23 - Harmoni Sang Musisi

"Melodi terindah bisa tercipta dari harmoni persahabatan yang tulus mengalun di kala senang dan susah."

<Re-Search>

=/•🗝️• \=

Selamat pagi!
Pagi yang cerah, bukan?

Sayang, senyuman sang mentari belum cukup lebar untuk memancing lengkungan di bibir seorang pemuda—Alvand.

Pemuda jangkung itu terlihat bimbang. Tangannya memegang selembar kertas dengan logo IKJ di kop suratnya, tetapi wajahnya tidak menunjukkan raut bahagia sama sekali.

Menutup mata sejenak, Alvand melipat asal kertas tersebut, menyimpannya di saku dalam bagian atas almamaternya.

"Bun, Yah, Zahr harus apa?" katanya lirih pada diri sendiri.

Entah apa yang terjadi pada musisi kebanggaan SMA Chase ini. Hari masih pagi, tapi pemuda tertua di sekolah elite itu sudah murung.

Alvand terlihat frustasi, bersandar dengan bahu turun. Lama berpikir, pada akhirnya pemuda itu kembali bergumam sendiri.

"Pikir nanti saja dah."

Dia mulai melangkah. Mari kita ikuti Alvand yang tengah menuju ke kelas unggulan—X-Class.

Langkahnya berat, meski begitu dia tetap pergi. Di kelas, teman-temannya sudah lengkap, sedang berkumpul di karpet beludru di belakang kelas.

Setelah meletakkan tas, pemuda itu mendekat, mencari tahu apa yang tengah dikerjakan sembilan remaja itu.

"Selesai."

"Yha, aku kalah. Kak Hasna cepat sekali!"

Alvand tersenyum tipis melihat kelakuan mereka. Keberadaan sembilan remaja itu rupanya lebih kuat dari sinar mentari, sanggup membuat Alvand senang walau hanya sedikit.

"Eh? Udah dateng, Bang?" Thariq yang pertama menyadari keberadaannya. Yang lain ikut menoleh, menatap Alvand penuh tanya.

"Huum. Sepuluh menit lalu. Kalian ngapain, seru banget kayaknya," jawab Alvand duduk di sebelah Halza.

Tanpa canggung, gadis itu menyandarkan kepalanya ke lengan kokoh Alvand.

"Itu Bang. Si Freya lawan Hasna, ngelipat origami laba-laba."

"Bang, coba lihat origaminya Kak Hasna. Gi*a Bang, rapi banget. Kayak bukan origami," kata Halza.

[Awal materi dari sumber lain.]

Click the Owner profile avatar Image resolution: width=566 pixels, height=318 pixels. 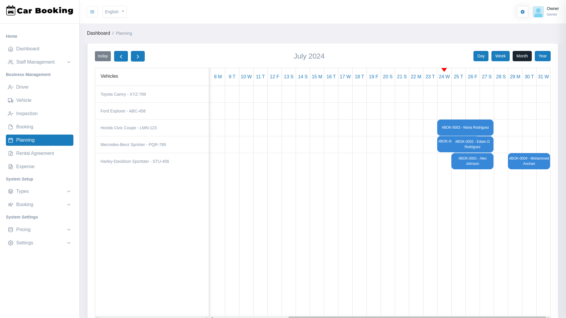point(538,12)
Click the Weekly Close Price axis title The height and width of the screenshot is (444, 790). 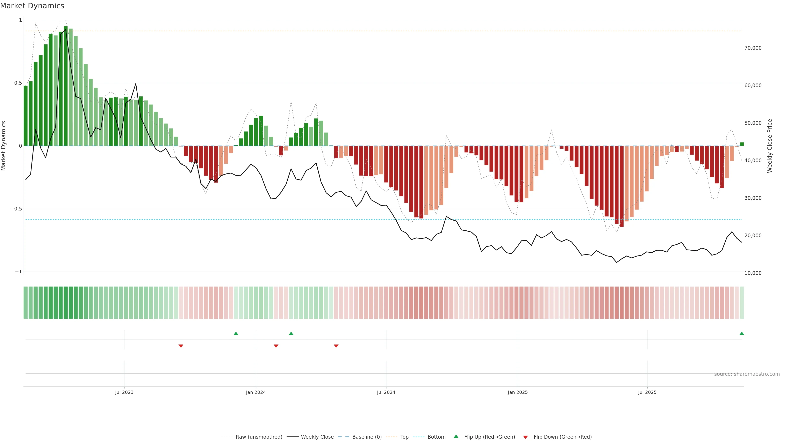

"Iya, bagus. Lo emang jago, Na."

"Tahu, tuh," kesal Freya.

"Kenapa ngambek, hm? Itu origami lo juga bagus kok. Coba selesaikan, gue mau lihat," hibur sekaligus puji pemuda itu.

"Tuh, kan. Origami kalian bagus. Gue mah, boro-boro. Buat kincir aja masih bingung."

Perkataan Alvand mengundang tawa mereka. Tawa bahagia yang perlahan menular pada penyebab tawa itu, membuat Alvand tersenyum.

"Nah, gitu dong. Masa ketawa aja, kudu diajari?" guraunya.

"Ya gaklah Bang! Kita bukan bocah," jawab Hasna.

"Oh ya Bang, pulang sekolah kita mau ke puskot. Lo gabung gak?" tanya Thariq tiba-tiba.

Wajah sumringah Alvand berubah sedih. "Sorry, gue gak bisa."

"Yha, sayang. Ya udah deh, kapan-kapan aja," putus Jun.

"Maaf," kata Alvand tidak enak.

"Gak apa Bang, kita maafin. Asal makan siang nanti, lo yang bayar," celetuk Revan yang kembali menghadirkan tawa mereka.

"Gue bayarin, pake duit lo tapi," kata Alvand enteng, membuat tawa mereka semakin kencang.

=/•🗝️• \=

Seorang pemuda berseragam khas SMA Chase sedang berjalan di trotoar minim pengguna. Langkahnya agak tergesa, menandakan bahwa dia sedang terburu. Dia baru bisa bernafas lega saat mencapai sebuah gedung panti asuhan tua.

Setelah menutup gerbang, pemuda itu menuju ke belakang. Dia terus melangkah, mencapai sebuah ruangan dengan nomor 12 di pintunya.

"Assalamu'alaikum." Tangan pemuda itu bergerak membuka pintu, mengiringi ucapan salam yang terlontar.

Di dalam sana, dua orang remaja berbeda gender yang sedang berbincang menghentikan kegiatan mereka.

"Wa'alaikumussalam Kak," jawab si gadis.

"Maaf ya, Kakak telat. Dercy, Aldi, gimana sekolahnya?"

"Kak Zahr tahu, Dercy dapat nilai 100 di ulangan Kimia tadi. Kak Aldi juga dapat 100, malah dapat 100+ karena bisa nemuin kesalahan penulisan dan betulkan kesalahan itu," kata si gadis, Zahrawi Aldercy Zavaa, adik Alvand sekaligus saudara kembar Zahrawi Aldiora Sheza.

"Adik Kakak memang pintar. Aldi gimana? Sudah enakan?"

"Iya. Maaf buat Kakak panik," kata pemuda yang berbaring lemah itu.

Alvand tersenyum. "Kalau Kakak gak panik, berarti Kakak gak sayang kalian, dong?"

"Oh ya, Kakak ada kabar baik." Alvand mengalihkan pembicaraan agar adiknya ini tidak terlalu kepikiran.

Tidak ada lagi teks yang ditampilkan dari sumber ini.